GLYCOLATE METABOLISM IN ESCHERICHIA COLI

Abstract

This study of glycolate-adapted Escherichia coli indicates that the most probable route for utilization of the substrate includes glyceric acid, 3-phospho-glyceric acid, and the tircarboxylic acid cycle. A glyceric acid dehydrogenase, which reduces tartronic semialdehyde to glycerate in the presence of reduced diphosphopyridine nucleotide, and a kinase, which catalyzes the formation of 3-phosphoglycerate from glyceric acid and adenosine triphosphate, were shown to be present. Carbon recoveries in growing cultures and manometric data obtained with resting cells showed the complete oxidation of glycolate to carbon dioxide.
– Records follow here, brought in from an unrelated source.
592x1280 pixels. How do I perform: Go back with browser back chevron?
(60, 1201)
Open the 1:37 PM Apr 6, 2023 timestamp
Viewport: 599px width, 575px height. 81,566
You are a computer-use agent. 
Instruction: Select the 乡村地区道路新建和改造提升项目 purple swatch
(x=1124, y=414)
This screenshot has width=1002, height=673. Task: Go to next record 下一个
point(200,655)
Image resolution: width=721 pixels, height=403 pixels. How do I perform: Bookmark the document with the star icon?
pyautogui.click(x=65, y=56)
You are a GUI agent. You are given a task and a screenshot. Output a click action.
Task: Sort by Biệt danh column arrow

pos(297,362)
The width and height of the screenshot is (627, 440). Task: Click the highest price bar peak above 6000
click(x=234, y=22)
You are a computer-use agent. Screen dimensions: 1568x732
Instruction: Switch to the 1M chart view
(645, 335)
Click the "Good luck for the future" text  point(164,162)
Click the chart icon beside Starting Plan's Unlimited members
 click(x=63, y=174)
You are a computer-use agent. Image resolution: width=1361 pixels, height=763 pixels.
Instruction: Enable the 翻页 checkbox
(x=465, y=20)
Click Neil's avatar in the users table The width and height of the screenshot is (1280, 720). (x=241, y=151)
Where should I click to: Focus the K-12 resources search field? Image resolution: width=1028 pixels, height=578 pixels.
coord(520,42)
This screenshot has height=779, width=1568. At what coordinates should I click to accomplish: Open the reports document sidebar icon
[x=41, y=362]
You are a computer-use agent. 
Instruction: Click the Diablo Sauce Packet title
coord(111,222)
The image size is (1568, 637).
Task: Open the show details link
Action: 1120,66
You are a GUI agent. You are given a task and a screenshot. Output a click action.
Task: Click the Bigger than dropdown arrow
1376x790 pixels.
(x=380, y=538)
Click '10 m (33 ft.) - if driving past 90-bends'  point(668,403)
Measurements of the oxidation of tricarboxylic acid cycle intermediates indicated that these compounds are oxidized without lag and at a rate commensurate with the rate of glycolate oxidation. Assays of the enzymes characteristic of known pathways of terminal oxidation, such as isocitratase, malate synthetase, isocitric dehydrogenase, and condensing enzyme, provided further evidence for an operating tricarboxylic acid cycle. A postulated pathway for the utilisation of glycolic acid is as follows glycolate [forward arrow]glycerate [forward arrow] 3-phosphoglycerate [forward arrow] pyruvate [forward arrow] tricarboxylic acid cycle.